:: Исходный текст ::

В этом неудобстве — завоевание импрессионизма. В томах Пруста, как я говорил, ничего не происходит, нет столкновений, нет развития. Они состоят из ряда очень глубоких по смыслу, но статических картинок. Ну а мы, смертные, — мы по природе существа динамичные, и интересует нас только движение.
Когда Пруст сообщает нам, что на воротах сада в Комбрэ звенит колокольчик и в сумерках слышится голос приехавшего Свана, наше внимание сосредоточивается на этом и мы напружиниваемся, готовясь перескочить к другому событию, которое само собой должно последовать, потому что то, что произошло сейчас, только подготовка к нему. Мы равнодушно оставляем то, что уже произошло, во имя того, что должно произойти, потому что полагаем, что в жизни каждое событие всего лишь предвестие и исходная точка для следующего. И так одно за другим, пока не выстраивается траектория, наподобие того, как за математической точкой следует другая точка, образуя линию. Пруст умерщвляет наш динамический удел, понуждая нас непрестанно задерживаться на первом эпизоде, растягивающемся иногда на сотни с лишним страниц. За приездом Свана не следует ничего. К этой точке не прибавляется никакая другая. Но напротив, появление Свана в саду, этот простой факт, это мгновение жизни, распространяется, не двигаясь вперед; оно наливается соками, не обращаясь в нечто иное. Оно разбухает, текут страницы, а нам никак не сдвинуться с этого места; эпизод раздувается как резиновый, обрастает деталями, наполняется новым смыслом, растет как мыльный пузырь и, как мыльный пузырь, вспыхивает всеми оттенками радуги.

:::

Задание a: Перепечатайте без изменений записи, начиная со строки, содержащей «At what coordinates», и до конца записей включительно. Изображения в ответ не включайте.

:: Набор записей ::

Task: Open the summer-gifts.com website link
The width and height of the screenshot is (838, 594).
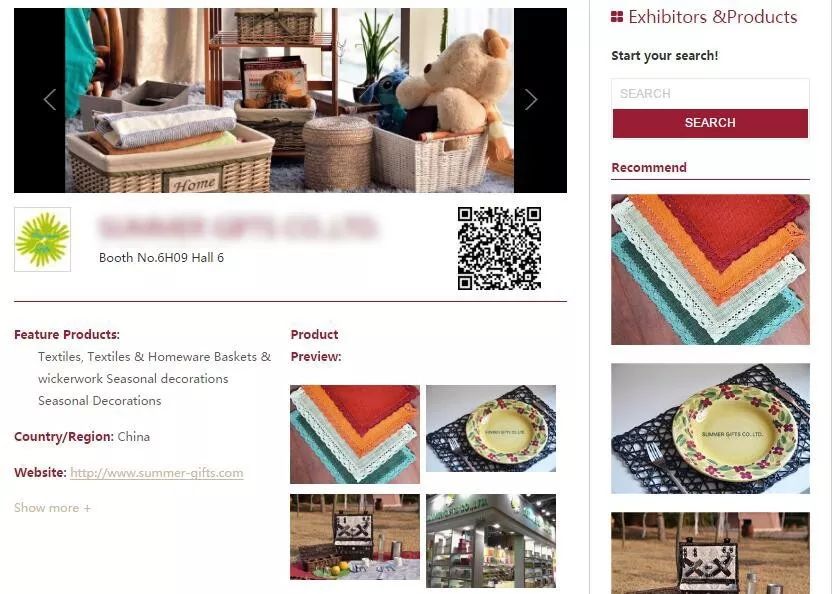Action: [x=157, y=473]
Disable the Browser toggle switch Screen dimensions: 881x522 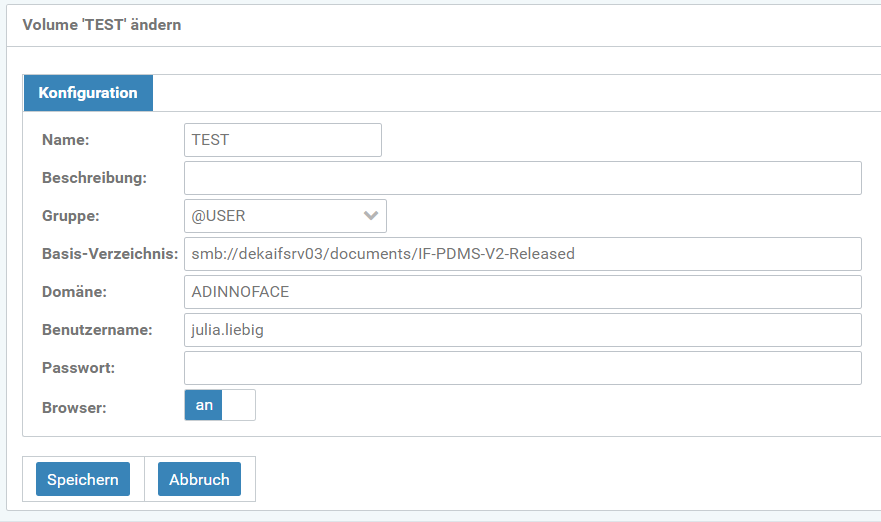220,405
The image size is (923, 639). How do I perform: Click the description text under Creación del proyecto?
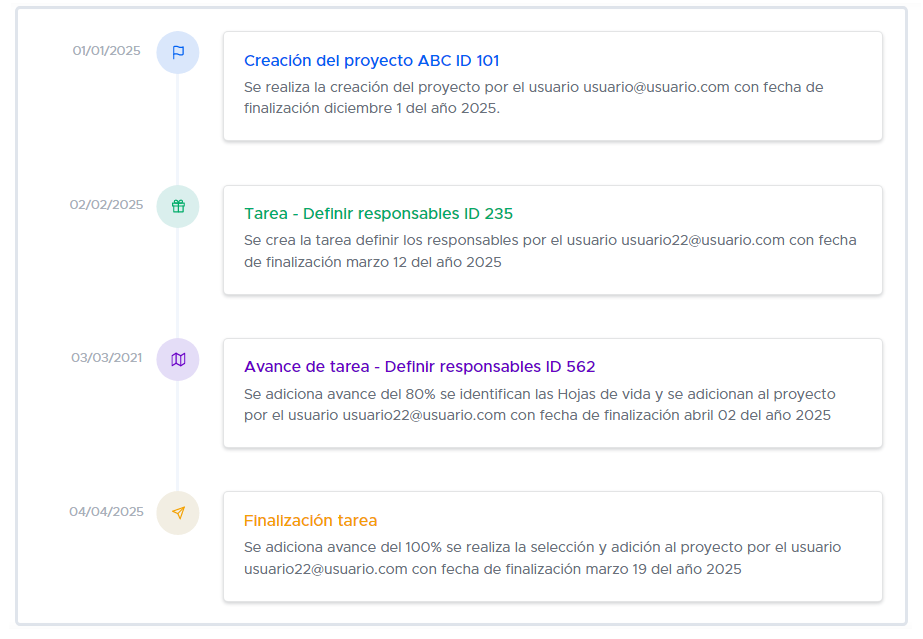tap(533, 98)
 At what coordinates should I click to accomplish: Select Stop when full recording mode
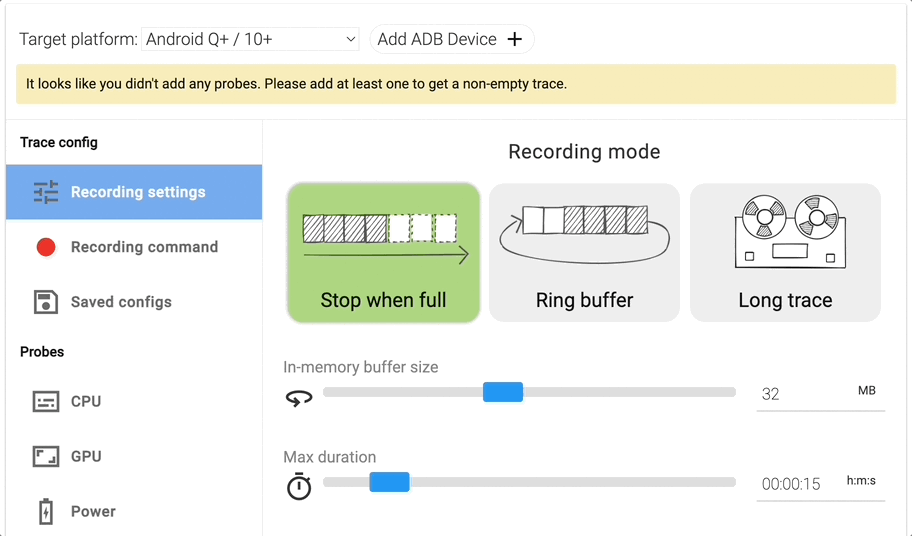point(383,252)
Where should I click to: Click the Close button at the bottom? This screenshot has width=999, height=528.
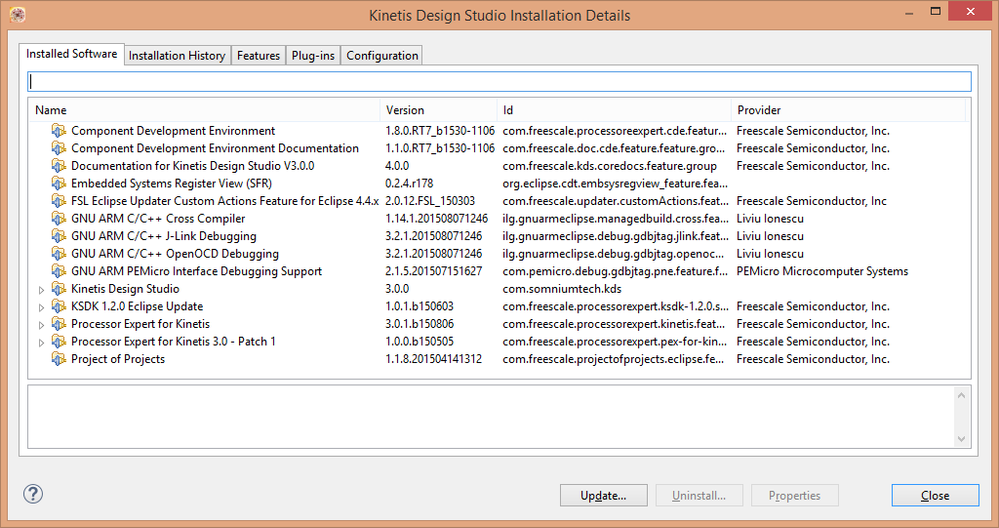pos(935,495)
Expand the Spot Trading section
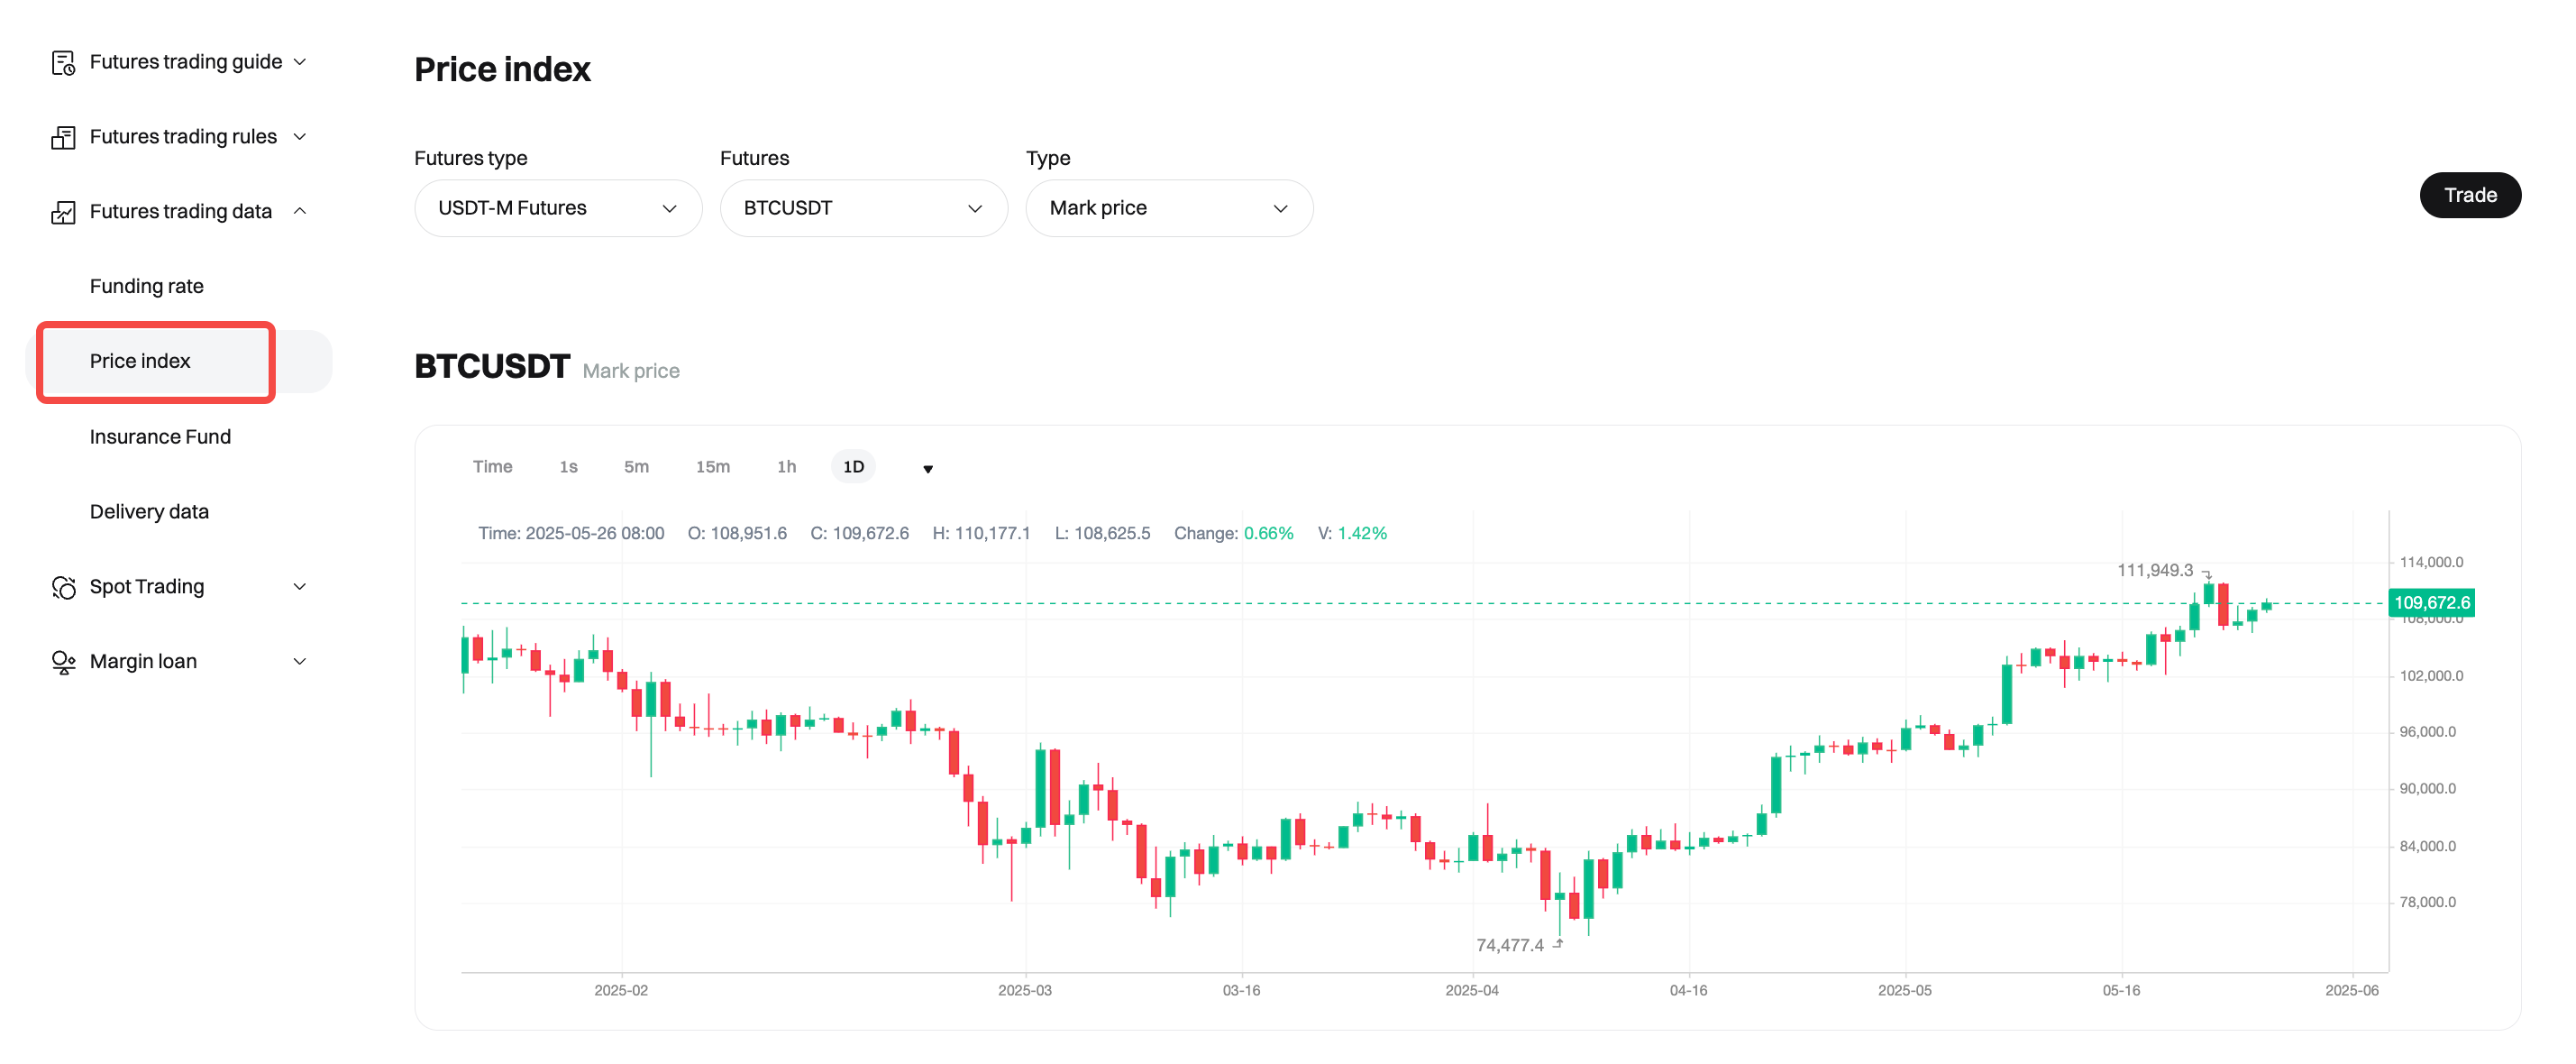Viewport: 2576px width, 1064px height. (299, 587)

:::

Задание b: Воспроизведите дословно отрывок из текста о Прусте между словами «В этом неудобстве» и «нас только движение.» включительно.

Ответ a:
 At what coordinates should I click to accomplish: Select Stop when full recording mode
point(383,252)
Where should I click to: Click the Close button at the bottom? This screenshot has width=999, height=528.
pos(935,495)
Expand the Spot Trading section
Viewport: 2576px width, 1064px height. (299, 587)

Ответ b:
В этом неудобстве — завоевание импрессионизма. В томах Пруста, как я говорил, ничего не происходит, нет столкновений, нет развития. Они состоят из ряда очень глубоких по смыслу, но статических картинок. Ну а мы, смертные, — мы по природе существа динамичные, и интересует нас только движение.